La malattia e la fine
Il periodo trascorso al refettorio di Santa Maria delle Grazie rivelò l'inizio dei problemi di salute dell’artista.
Nelle sue memorie così scrisse il 22 novembre 1807: “stamattina stando nel Refettorio delle Grazie a lavorare mi sono accorto di fare alcuni sputi strisciati di sangue. Spero che siano cagionati da qualche piccola frattura di vaso capillare della gola o della testa, essendo io stato sempre sanissimo di polmoni. Mi ricordo però, che in Roma, allorchè studiai alquanto forzatamente l'anatomia impiegando 10 o 12 ore al giorno, tanto a disegnare che a dissecar cadaveri, mi è avvenuto la stessa cosa senza ulteriore conseguenza.”
Qualche giorno più tardi, nel riferire di avere ultimato l'abbozzo aggiunse “la fatica m'oppresse a segno che ho sovente sputato sangue. Da quel giorno finora sono stato in casa illanguidito, spossato e in perfetto ozio d'ordine dei medici.”
Tra alti e bassi, la malattia riapparve prepotente nell'aprile del 1811. Dopo una persistente febbre, i consulti medici effettuati stabilirono trattarsi di “una reumatica con qualche principio di infiammatorio”. Fu sottoposto a 21 salassi “tutti per lo meno di 14 once”, e fu curato con digitale e tartaro emetico. Cominciò a temere per la propria vita: “in breve io vedeva possibile e vicina la morte.”
A settembre ancora la febbre, “di nuovo il sangue in iscena”, e altri 15 forti salassi di 18 once l'uno.

Come se non bastasse, dovette soffrire anche qualche disgrazia che colpì gli affetti familiari.
Il fratello Luigi, l'avvocato che aveva nominato suo procuratore generale e al quale aveva affidato in gestione una cospicua somma, fu coinvolto in un dissesto finanziario.
Bossi intervenne premurandosi di assicurare alla cognata Annetta e ai tre nipoti la tranquillità economica. Inviò anche dei denari al fratello, in Svizzera, ma questi orgogliosamente non li volle accettare.

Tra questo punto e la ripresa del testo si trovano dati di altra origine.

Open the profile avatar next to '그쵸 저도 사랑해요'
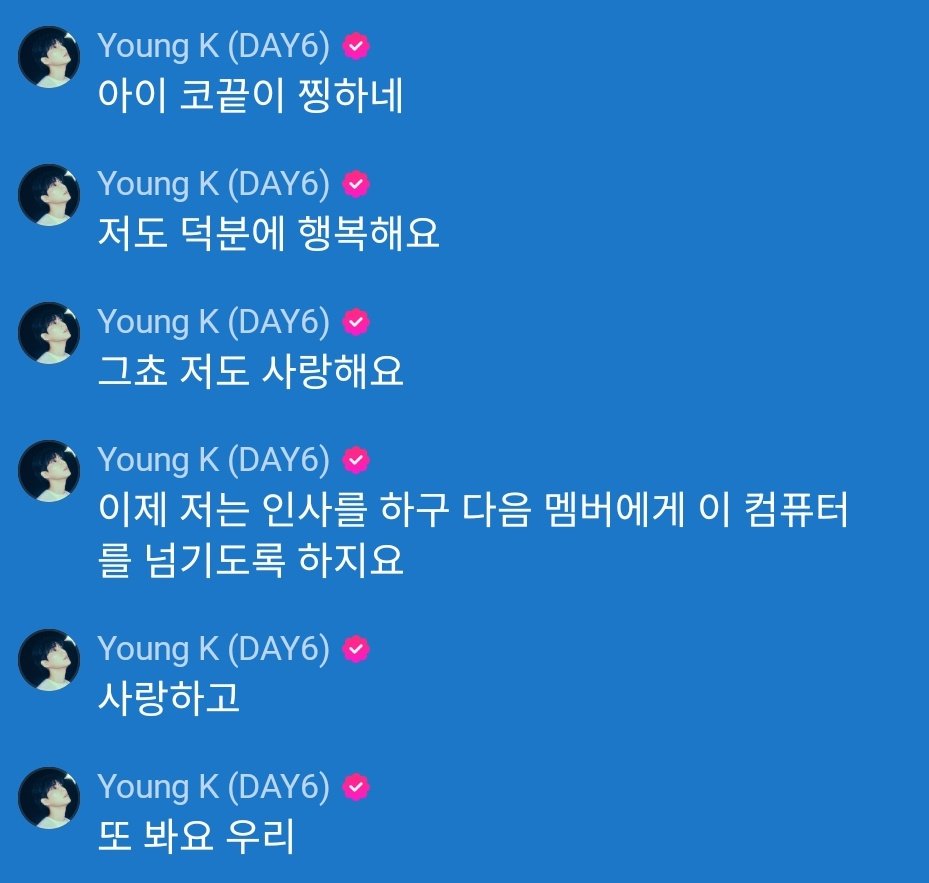Screen dimensions: 929x883 coord(49,332)
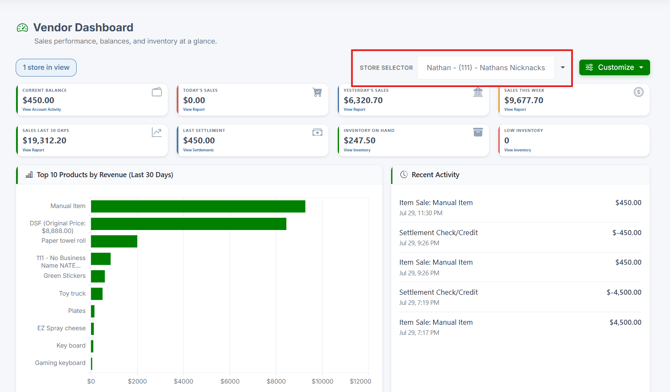Select the Nathans Nicknacks store field

486,68
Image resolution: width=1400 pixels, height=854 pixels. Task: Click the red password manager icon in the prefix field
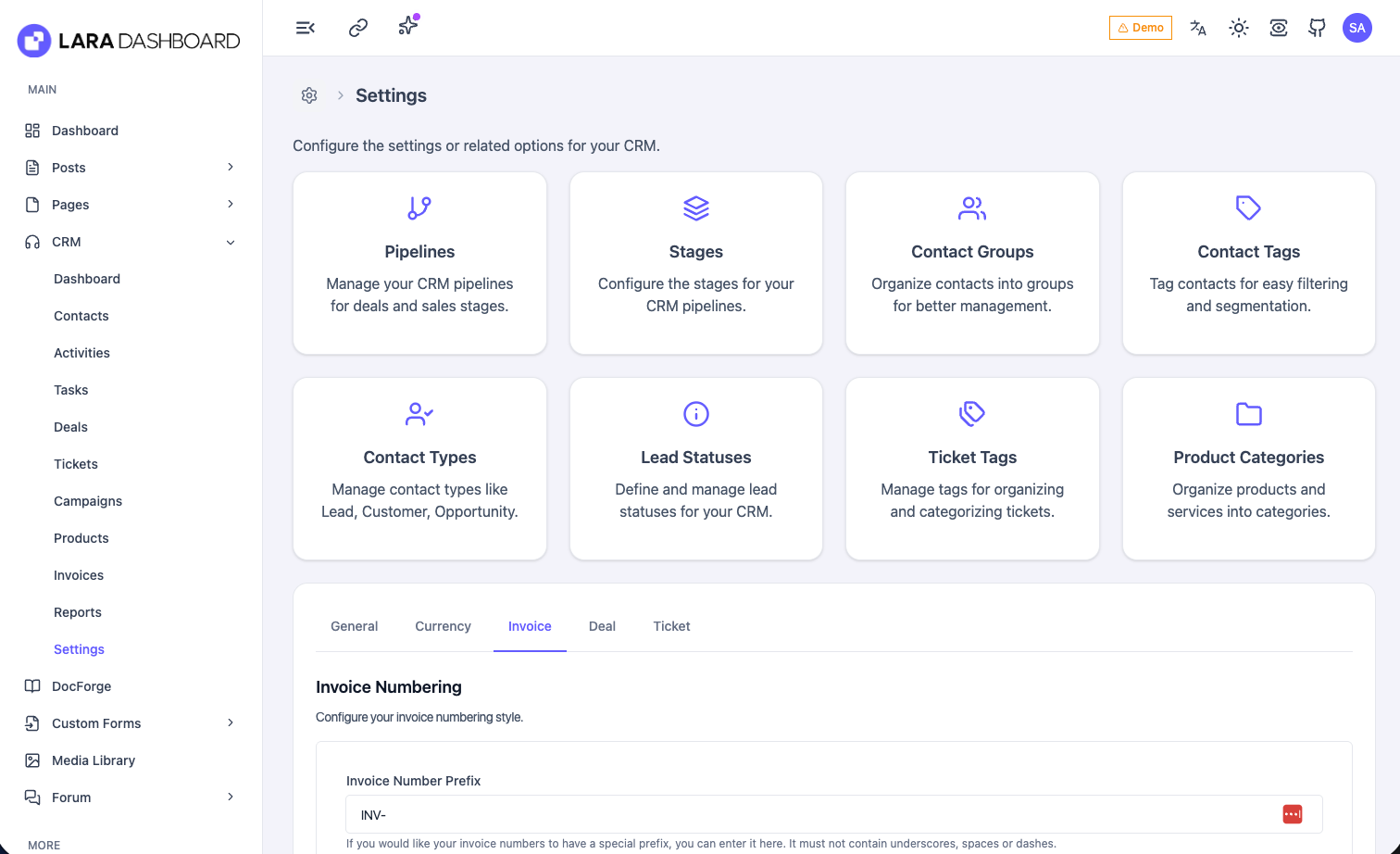[1292, 814]
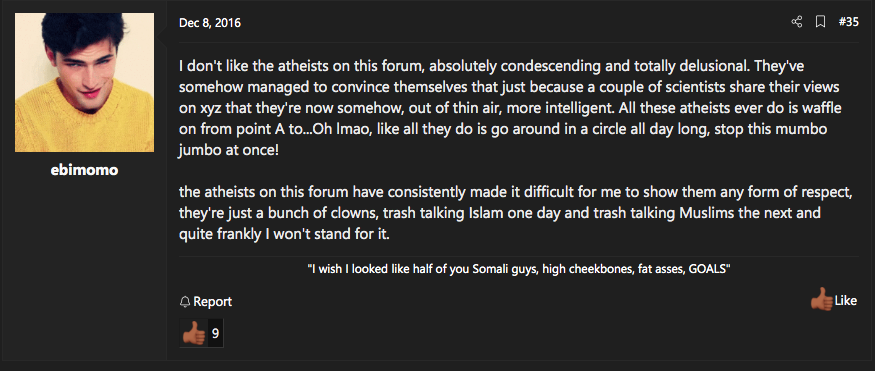The height and width of the screenshot is (371, 875).
Task: Click the words "jumbo at once!"
Action: click(228, 151)
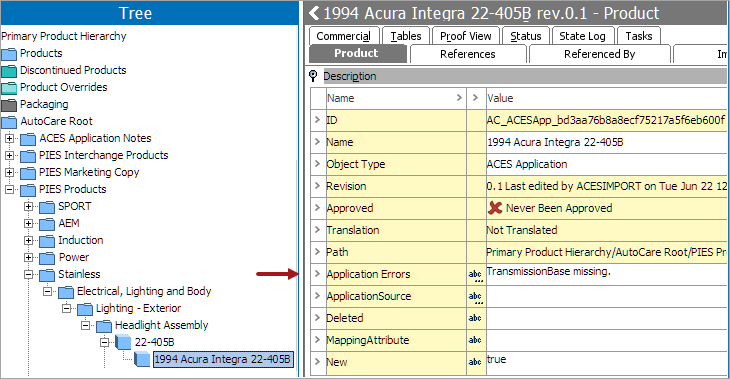Viewport: 730px width, 379px height.
Task: Expand the ACES Application Notes node
Action: (9, 138)
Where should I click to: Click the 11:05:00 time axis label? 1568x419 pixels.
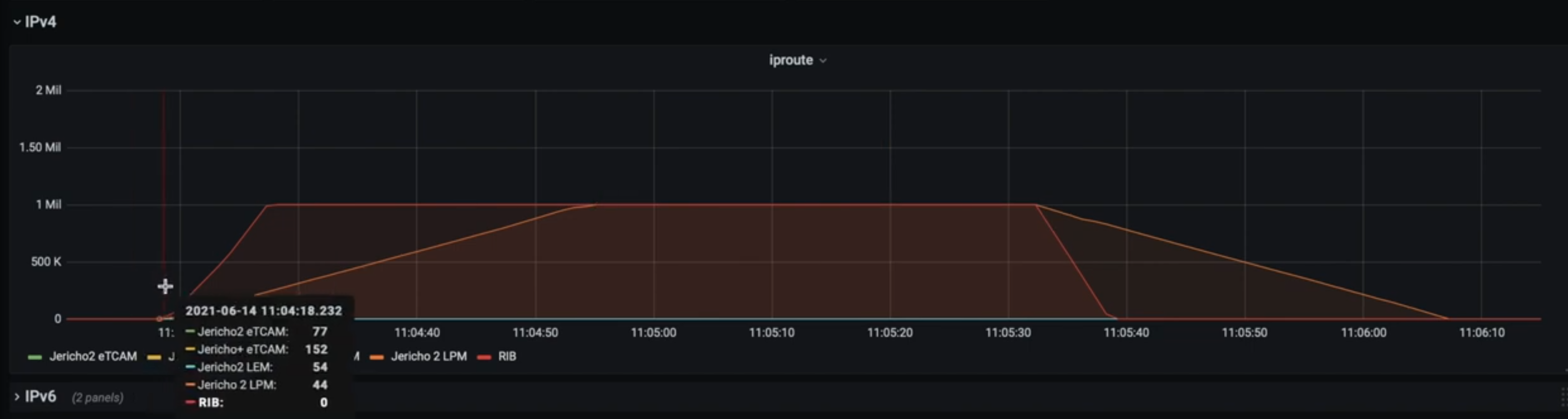click(x=653, y=332)
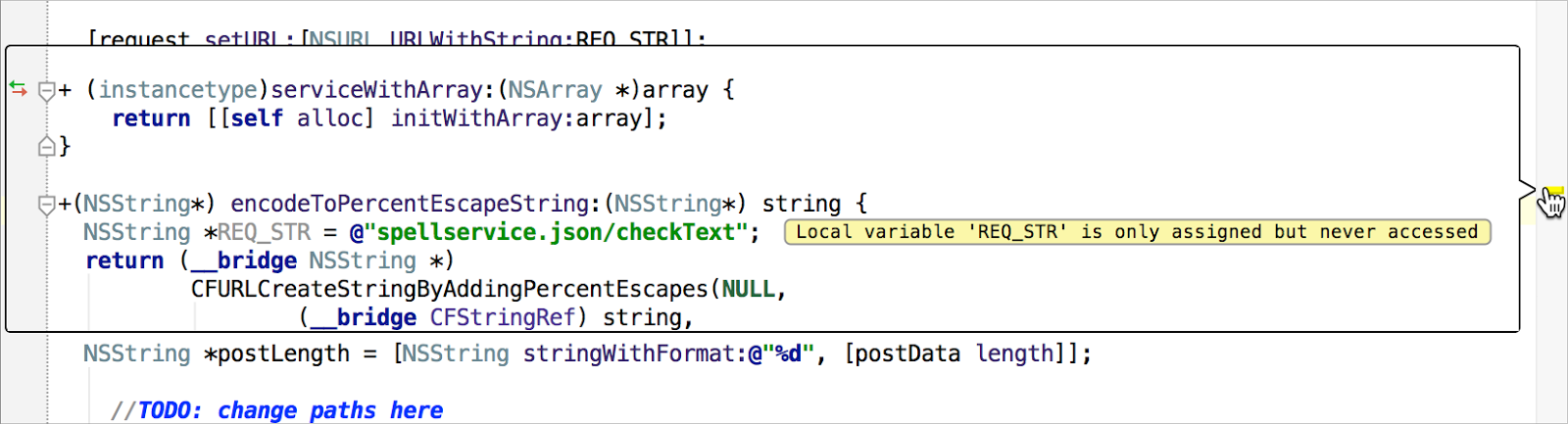Collapse the encodeToPercentEscapeString method
Screen dimensions: 1568x424
click(x=46, y=205)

La malattia polmonare (la tisi) lo limitò notevolmente sia nella pittura che nell’insegnamento. “Il petto mi duole dal tanto dissanguamento” scrisse il 15 settembre 1813 all’amico Canova.
Gli furono di lieve giovamento alcuni periodi trascorsi a Bellagio, ospite nella dimora del Duca di Lodi, Francesco Melzi d'Eril.
Nell'ultima pagina delle memorie, datata 20 ottobre 1815, scrisse: “la mia salute è meschina più che mai. Emaciato, debolissimo sono ridotto a passare dal letto al sofà, e starmene senza moto per non tossire. Tutte le medicine da me prese mi fanno peggio.”
Morì nella sua casa di Milano alle prime ore del 9 dicembre 1815, a soli 38 anni.
Enorme fu il cordoglio. Il Canova, il Porta e altri amici artisti, nel piangerlo gli dedicarono opere.
Le esequie si svolsero il giorno 11 nella Basilica di S. Giorgio, a pochi metri dall’abitazione, e fu sepolto nel cimitero del Gentilino. Quando questo fu soppresso nel 1910, le sue ossa andarono disperse. Venne collocata una lapide con il suo nome nel Famedio del Cimitero Monumentale.
Busto Arsizio non ha mai smesso di omaggiare la memoria di questo figlio insigne, tanto grande nell'opera, quanto sfortunato nell’umano destino.